Only the lines with the string "computer" are needed; return each of them from the entries below.
EXTRACTED RECORDS Block Start
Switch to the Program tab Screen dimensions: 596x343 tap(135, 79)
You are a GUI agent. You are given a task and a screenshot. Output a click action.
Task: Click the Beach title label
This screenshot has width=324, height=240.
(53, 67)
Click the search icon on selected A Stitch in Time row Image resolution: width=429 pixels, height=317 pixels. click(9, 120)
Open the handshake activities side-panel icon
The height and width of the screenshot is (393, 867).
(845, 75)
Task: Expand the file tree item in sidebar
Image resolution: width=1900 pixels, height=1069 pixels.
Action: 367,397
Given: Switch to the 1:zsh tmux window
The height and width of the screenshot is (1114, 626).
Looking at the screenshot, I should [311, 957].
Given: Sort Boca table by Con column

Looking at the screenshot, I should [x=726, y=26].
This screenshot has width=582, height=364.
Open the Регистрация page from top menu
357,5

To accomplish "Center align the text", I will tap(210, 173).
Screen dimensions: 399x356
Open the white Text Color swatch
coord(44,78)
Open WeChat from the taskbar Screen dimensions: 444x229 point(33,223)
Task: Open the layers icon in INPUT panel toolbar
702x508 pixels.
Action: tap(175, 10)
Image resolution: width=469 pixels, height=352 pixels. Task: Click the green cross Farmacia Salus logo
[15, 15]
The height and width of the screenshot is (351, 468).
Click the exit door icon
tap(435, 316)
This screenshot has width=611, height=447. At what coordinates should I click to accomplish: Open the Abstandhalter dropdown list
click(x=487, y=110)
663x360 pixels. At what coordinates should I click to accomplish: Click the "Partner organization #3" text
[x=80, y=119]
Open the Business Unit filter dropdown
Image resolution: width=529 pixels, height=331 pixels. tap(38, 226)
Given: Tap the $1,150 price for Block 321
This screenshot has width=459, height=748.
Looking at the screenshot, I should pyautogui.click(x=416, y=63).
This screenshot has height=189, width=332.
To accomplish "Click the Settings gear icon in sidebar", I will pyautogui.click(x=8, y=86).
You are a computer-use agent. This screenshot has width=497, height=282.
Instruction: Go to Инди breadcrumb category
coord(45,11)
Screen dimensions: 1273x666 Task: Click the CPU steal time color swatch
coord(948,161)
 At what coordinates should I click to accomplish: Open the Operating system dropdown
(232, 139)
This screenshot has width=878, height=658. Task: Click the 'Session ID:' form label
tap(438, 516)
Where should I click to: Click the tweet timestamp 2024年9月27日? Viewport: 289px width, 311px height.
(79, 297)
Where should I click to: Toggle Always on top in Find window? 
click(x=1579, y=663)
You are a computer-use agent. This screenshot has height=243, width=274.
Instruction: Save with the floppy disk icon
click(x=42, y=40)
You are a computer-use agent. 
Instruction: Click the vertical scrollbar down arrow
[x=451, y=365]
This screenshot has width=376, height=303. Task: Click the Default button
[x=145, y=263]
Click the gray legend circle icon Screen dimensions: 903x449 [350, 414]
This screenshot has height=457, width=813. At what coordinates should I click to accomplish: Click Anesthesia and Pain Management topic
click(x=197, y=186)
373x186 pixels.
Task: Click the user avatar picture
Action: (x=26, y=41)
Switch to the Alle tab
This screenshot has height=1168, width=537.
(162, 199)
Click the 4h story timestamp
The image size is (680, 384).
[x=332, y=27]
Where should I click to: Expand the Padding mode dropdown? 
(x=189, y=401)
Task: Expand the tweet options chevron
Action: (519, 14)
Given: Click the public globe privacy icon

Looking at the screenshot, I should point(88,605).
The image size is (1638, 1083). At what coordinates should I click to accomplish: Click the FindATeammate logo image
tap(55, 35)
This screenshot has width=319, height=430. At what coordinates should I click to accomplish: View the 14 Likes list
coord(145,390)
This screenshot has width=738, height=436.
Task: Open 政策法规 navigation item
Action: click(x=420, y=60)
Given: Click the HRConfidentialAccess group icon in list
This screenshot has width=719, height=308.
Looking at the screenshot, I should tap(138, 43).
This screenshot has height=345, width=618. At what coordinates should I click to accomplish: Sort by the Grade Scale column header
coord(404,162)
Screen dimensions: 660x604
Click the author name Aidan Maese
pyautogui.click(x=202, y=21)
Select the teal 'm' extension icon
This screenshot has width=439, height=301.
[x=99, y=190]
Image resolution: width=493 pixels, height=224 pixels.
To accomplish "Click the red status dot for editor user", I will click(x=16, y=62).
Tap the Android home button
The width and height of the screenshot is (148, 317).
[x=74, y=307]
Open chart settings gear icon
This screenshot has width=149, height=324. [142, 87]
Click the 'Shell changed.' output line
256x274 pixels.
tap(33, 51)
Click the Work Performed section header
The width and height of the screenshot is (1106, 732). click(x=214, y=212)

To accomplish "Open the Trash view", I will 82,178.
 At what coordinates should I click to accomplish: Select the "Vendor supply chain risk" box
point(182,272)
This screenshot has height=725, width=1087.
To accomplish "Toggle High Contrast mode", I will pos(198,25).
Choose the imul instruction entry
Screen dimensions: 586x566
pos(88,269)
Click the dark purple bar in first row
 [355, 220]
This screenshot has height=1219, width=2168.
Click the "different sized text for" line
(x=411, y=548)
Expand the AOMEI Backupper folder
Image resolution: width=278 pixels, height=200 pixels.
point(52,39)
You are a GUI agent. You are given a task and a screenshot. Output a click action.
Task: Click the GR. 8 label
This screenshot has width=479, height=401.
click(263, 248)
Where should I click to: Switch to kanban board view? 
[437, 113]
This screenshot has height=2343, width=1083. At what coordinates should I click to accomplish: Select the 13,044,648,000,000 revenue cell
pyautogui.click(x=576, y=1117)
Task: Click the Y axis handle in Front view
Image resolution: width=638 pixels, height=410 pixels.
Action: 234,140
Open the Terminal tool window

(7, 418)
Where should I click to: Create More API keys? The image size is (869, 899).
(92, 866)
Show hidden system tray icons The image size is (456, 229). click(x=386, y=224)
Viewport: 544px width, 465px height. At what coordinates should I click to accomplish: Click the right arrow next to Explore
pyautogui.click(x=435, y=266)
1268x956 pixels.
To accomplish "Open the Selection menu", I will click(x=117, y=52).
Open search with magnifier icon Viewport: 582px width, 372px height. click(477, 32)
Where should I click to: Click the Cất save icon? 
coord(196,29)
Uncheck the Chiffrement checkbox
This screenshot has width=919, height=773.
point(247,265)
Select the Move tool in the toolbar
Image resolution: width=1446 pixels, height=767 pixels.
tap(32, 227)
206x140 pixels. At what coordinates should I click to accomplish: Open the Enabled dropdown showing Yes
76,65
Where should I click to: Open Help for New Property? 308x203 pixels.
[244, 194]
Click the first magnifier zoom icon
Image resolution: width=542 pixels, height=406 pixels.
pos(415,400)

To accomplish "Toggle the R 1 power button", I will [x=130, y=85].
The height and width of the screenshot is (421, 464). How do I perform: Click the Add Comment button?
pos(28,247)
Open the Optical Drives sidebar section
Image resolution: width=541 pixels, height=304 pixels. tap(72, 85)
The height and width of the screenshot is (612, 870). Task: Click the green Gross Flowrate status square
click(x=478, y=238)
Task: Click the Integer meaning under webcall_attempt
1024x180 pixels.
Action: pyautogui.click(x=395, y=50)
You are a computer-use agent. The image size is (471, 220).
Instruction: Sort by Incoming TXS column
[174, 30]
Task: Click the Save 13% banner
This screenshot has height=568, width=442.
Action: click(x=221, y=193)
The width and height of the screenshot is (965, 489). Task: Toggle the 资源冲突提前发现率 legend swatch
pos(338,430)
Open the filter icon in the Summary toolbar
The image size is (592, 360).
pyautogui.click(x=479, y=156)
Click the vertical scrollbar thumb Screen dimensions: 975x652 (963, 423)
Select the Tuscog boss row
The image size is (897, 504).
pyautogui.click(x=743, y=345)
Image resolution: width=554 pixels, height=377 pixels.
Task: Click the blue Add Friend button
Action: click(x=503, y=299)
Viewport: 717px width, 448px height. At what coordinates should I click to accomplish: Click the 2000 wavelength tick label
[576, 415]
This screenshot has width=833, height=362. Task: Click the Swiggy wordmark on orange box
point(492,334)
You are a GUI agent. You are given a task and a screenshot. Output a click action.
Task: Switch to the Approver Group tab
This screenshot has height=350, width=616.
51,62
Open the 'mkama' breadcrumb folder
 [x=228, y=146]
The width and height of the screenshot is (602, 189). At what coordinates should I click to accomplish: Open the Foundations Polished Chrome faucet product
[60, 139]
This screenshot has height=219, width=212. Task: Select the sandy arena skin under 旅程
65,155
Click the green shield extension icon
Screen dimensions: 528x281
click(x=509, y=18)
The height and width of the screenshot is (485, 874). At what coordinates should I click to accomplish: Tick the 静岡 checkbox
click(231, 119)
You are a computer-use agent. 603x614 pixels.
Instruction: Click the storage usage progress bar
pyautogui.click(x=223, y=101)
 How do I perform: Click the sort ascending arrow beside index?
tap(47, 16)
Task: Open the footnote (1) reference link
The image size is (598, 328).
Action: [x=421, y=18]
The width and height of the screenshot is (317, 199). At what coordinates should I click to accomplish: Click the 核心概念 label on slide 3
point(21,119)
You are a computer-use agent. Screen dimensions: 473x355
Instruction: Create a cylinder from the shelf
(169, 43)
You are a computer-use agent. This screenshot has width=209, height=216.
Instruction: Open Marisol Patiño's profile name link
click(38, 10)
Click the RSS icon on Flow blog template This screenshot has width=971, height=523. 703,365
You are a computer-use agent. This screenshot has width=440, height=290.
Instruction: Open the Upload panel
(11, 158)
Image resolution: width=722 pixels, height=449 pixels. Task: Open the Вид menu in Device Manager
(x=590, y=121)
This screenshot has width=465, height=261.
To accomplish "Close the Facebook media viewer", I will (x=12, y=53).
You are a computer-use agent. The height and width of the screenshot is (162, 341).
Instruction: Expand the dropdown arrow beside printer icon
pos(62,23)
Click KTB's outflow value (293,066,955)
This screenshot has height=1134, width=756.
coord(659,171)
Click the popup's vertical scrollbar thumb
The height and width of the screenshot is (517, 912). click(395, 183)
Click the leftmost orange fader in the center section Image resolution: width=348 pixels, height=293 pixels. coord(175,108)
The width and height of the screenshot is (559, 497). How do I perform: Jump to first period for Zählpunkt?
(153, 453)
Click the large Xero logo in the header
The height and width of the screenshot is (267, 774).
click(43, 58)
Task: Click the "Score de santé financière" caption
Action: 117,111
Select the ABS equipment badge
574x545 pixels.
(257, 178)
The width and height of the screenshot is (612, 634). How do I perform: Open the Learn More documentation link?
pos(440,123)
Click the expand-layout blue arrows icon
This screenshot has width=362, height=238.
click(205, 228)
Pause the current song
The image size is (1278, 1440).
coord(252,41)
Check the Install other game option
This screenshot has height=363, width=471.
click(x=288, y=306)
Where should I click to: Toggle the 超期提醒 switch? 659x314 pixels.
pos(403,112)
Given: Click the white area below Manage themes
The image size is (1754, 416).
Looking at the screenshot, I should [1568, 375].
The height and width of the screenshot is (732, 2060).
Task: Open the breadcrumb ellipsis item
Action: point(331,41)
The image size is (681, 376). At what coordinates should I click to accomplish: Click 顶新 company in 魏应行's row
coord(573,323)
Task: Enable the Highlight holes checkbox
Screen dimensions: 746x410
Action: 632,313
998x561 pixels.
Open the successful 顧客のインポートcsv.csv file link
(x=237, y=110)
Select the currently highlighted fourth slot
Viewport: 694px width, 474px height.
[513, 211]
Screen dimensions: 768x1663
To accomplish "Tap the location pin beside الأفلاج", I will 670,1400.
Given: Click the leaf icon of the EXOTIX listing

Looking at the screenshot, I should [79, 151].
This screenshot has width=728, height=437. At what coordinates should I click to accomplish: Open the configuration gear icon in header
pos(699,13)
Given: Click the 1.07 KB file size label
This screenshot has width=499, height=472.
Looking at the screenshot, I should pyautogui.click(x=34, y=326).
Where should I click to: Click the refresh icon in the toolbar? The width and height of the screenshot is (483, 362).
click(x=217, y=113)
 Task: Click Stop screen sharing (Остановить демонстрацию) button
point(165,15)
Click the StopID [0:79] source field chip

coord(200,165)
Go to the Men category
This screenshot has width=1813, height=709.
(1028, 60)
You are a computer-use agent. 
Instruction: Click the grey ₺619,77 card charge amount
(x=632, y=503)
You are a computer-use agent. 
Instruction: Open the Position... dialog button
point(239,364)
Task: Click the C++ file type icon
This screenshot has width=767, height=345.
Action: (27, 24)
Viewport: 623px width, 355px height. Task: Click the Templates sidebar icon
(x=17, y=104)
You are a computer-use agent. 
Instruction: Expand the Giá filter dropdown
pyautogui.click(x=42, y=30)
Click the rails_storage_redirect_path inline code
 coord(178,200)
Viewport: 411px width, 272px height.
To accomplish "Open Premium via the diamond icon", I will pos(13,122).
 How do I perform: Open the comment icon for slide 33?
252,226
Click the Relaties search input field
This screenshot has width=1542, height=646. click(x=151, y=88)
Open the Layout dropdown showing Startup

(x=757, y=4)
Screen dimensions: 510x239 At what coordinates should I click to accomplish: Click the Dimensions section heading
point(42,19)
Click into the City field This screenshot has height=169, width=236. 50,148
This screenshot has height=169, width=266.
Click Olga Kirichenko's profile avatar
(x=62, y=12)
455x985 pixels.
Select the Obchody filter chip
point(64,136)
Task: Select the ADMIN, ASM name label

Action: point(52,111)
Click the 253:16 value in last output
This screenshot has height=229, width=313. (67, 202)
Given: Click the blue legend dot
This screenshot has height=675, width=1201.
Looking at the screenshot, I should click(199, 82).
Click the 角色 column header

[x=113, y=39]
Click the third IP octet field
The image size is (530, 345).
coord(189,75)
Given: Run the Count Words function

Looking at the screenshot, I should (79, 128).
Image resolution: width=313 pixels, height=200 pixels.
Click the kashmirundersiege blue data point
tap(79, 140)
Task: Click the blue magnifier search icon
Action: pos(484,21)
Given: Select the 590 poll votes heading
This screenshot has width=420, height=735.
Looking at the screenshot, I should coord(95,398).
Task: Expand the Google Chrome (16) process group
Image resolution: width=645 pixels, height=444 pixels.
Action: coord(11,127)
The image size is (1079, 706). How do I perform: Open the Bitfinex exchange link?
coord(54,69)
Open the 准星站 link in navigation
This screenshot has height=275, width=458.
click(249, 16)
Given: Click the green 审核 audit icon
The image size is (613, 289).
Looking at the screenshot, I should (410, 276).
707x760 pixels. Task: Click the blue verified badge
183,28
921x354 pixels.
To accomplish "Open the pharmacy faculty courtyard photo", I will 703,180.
EXTRACTED RECORDS Block End
* TASK RESPONSE *
You are a computer-use agent. This screenshot has width=497, height=282.
You are a computer-use agent. This screenshot has height=243, width=274.
You are a computer-use agent. 
You are a computer-use agent. The image size is (471, 220).
You are a computer-use agent. 603x614 pixels.
You are a computer-use agent. Screen dimensions: 473x355
You are a computer-use agent. This screenshot has width=209, height=216.
You are a computer-use agent. This screenshot has width=440, height=290.
You are a computer-use agent. The height and width of the screenshot is (162, 341).
You are a computer-use agent. 
You are a computer-use agent. 
You are a computer-use agent. 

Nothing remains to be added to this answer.